_Exercise instructions:_ Extract each line of the records that contains the string "Screen".

-.-.-

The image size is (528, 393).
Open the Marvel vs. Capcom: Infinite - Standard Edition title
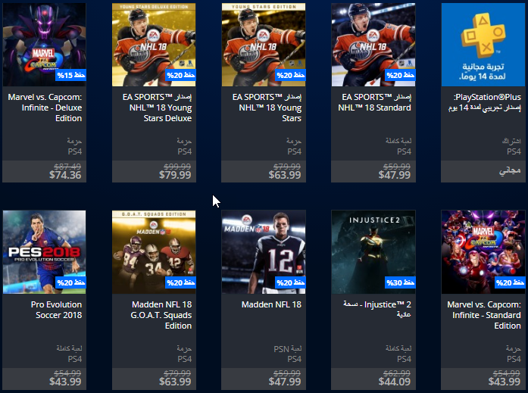[484, 315]
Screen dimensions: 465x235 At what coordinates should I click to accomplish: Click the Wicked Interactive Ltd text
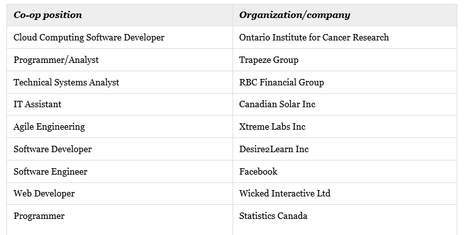[x=285, y=193]
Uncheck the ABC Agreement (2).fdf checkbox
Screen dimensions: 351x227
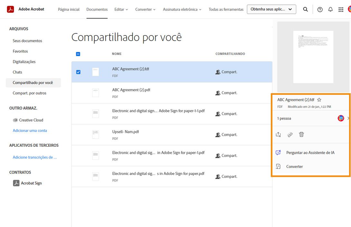[78, 72]

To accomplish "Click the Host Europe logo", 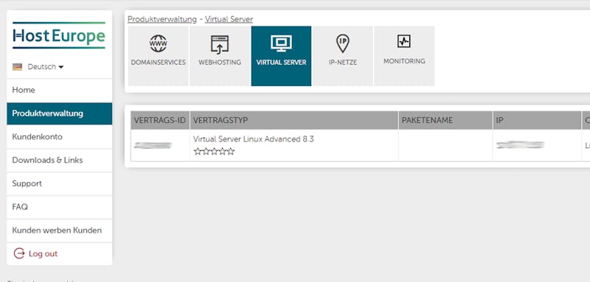I will tap(59, 35).
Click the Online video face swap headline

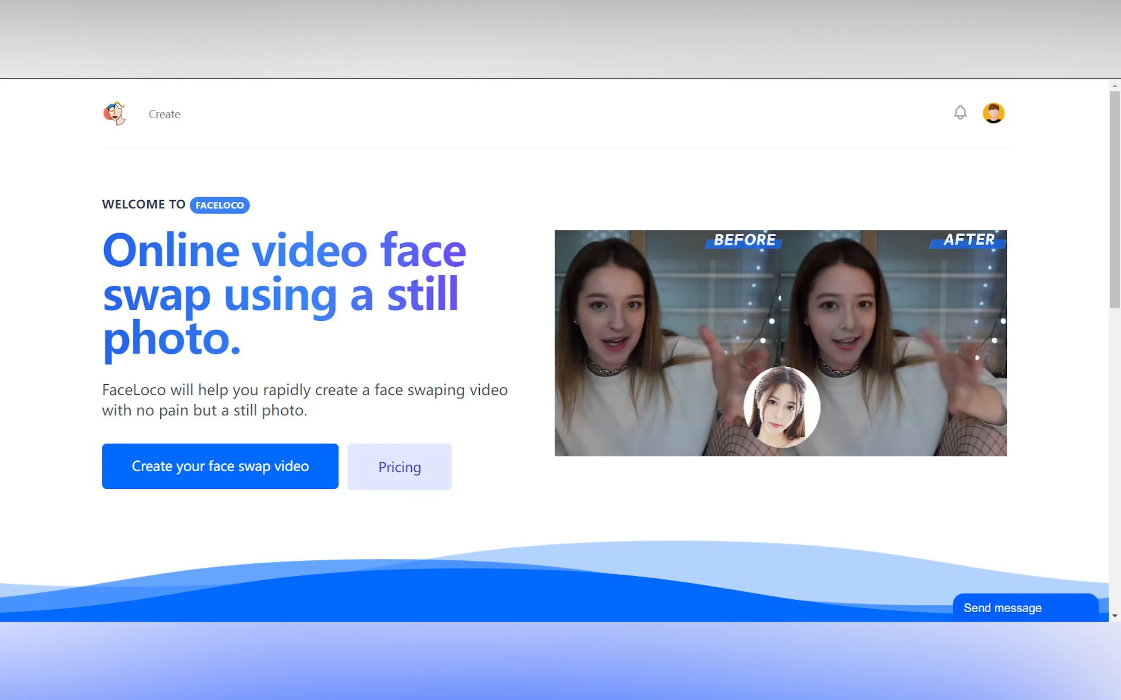point(284,294)
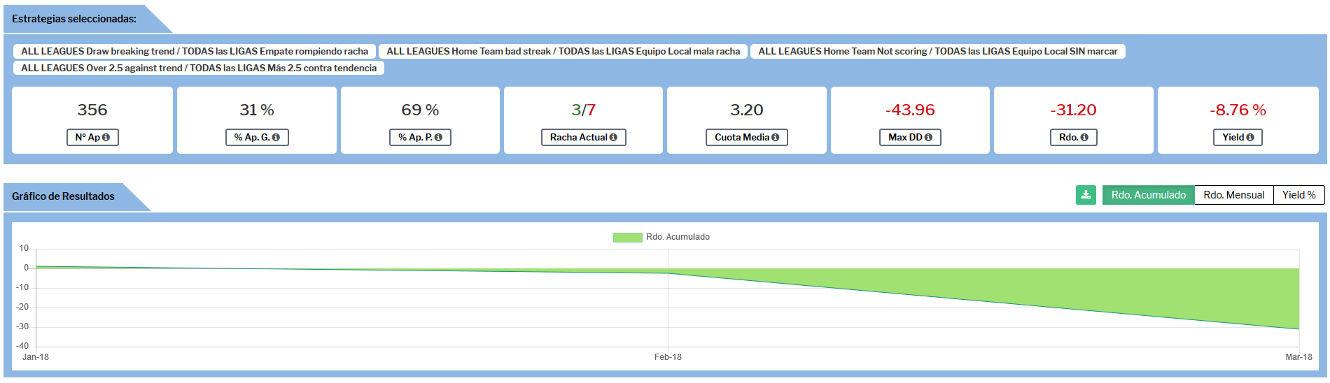Switch chart to Rdo. Mensual view
Image resolution: width=1330 pixels, height=383 pixels.
1233,195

-.-.-

_Solved problem:_
Screen dimensions: 465x235 At what coordinates should I click to accomplish: Click the Wicked Interactive Ltd text
Screen dimensions: 351x227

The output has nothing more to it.